Feb 16 (Reuters) - Cliffs Natural Resources believes China will increase its steel production this year, boosting demand for raw materials like iron ore and coking coal, the company’s two major products.
“We believe the world’s emerging economies will continue to urbanize, and as a direct result will continue their need to produce record amounts of steel,” Cliffs Chief Executive Officer Joseph Carrabba said on Thursday.
He said he believed China’s monetary policy is likely to ease and that the nation’s growth, already strong by Western standards, will continue.
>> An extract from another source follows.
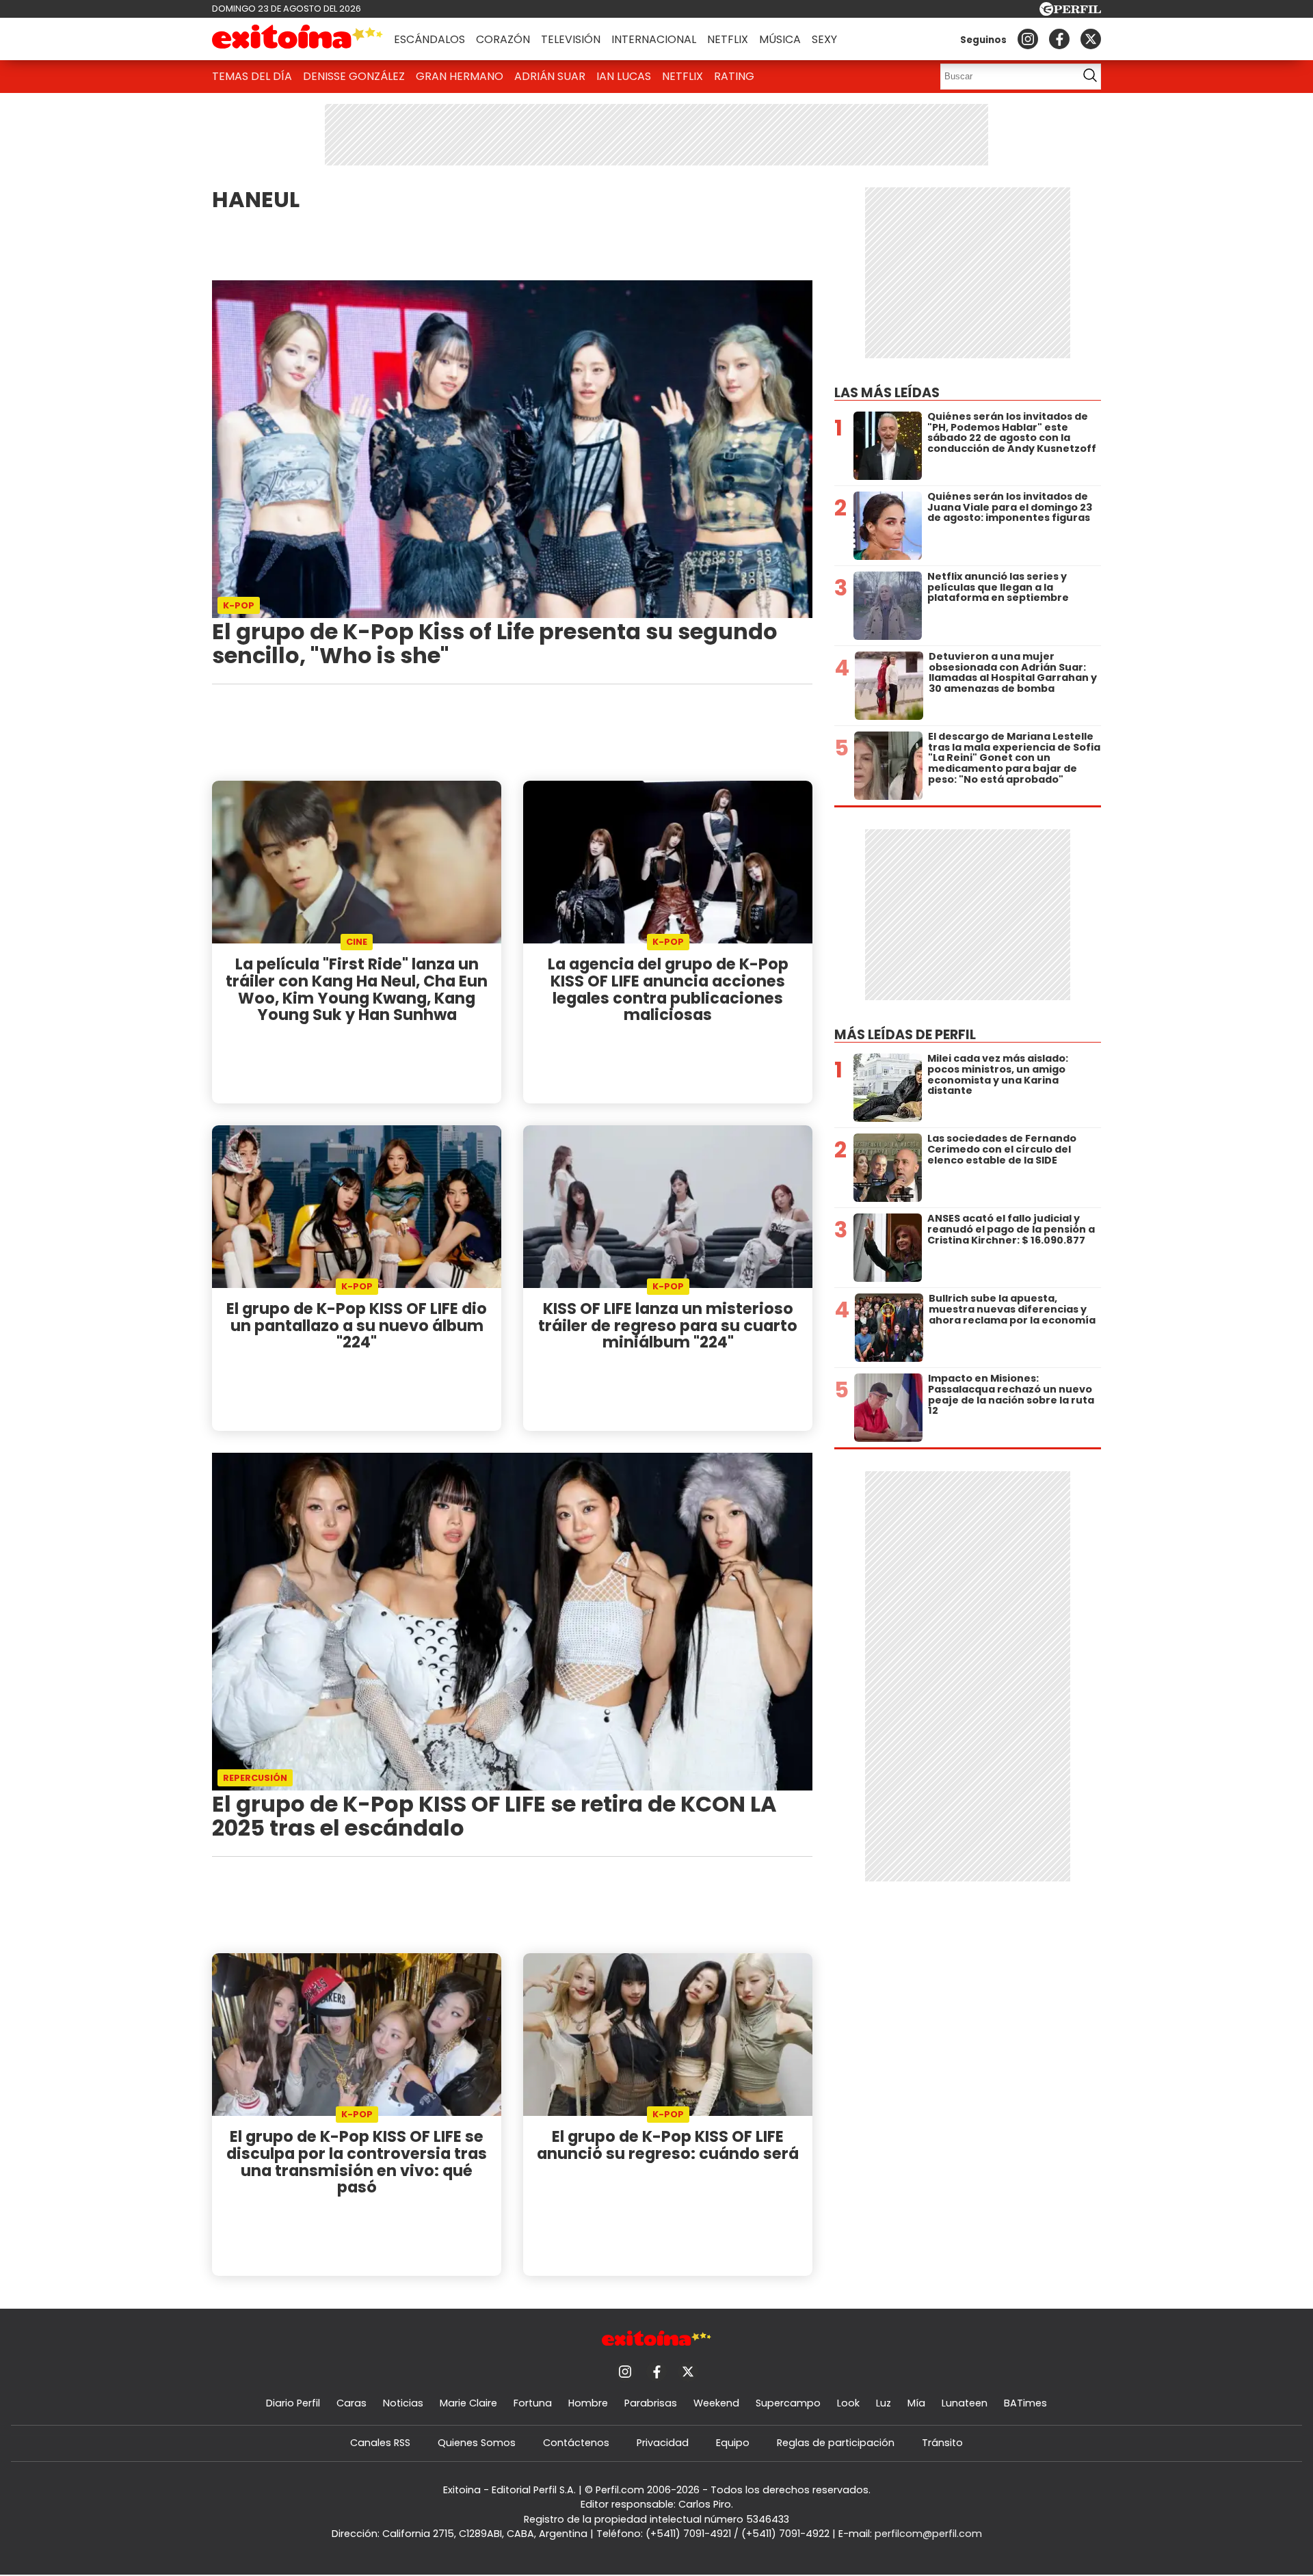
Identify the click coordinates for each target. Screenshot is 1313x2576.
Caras (351, 2403)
“In China, we anticipate crude steel production to reach 730 million tons in 2012,” Carrabba told Wall Street analysts on a conference call. “This 7 percent increase from 2011, coupled with a steadily improving outlook for the U.S. economy, will continue to support demand for steel-making raw materials.”
On Wednesday, Cleveland-based Cliffs, the largest producer of iron ore pellets in North America, reported a fourth-quarter profit that missed Wall Street expectations, mostly because of higher costs.
Its shares slipped 0.3 percent to $68.47 in afternoon trading on the New York Stock Exchange on Thursday.
Carrabba said that during the fourth quarter, North American steelmaking utilization rates averaged 74 percent.
“Despite the fact production in our customers’ end products including autos, white goods (appliances), heavy machinery and construction remained below historical level, today’s utilization rate is expected to sustain a healthy demand for our products.”
He said that supports Cliffs’ anticipated 2012 U.S. iron ore sales volume target of around 23 million tons — about the same as last year’s volume.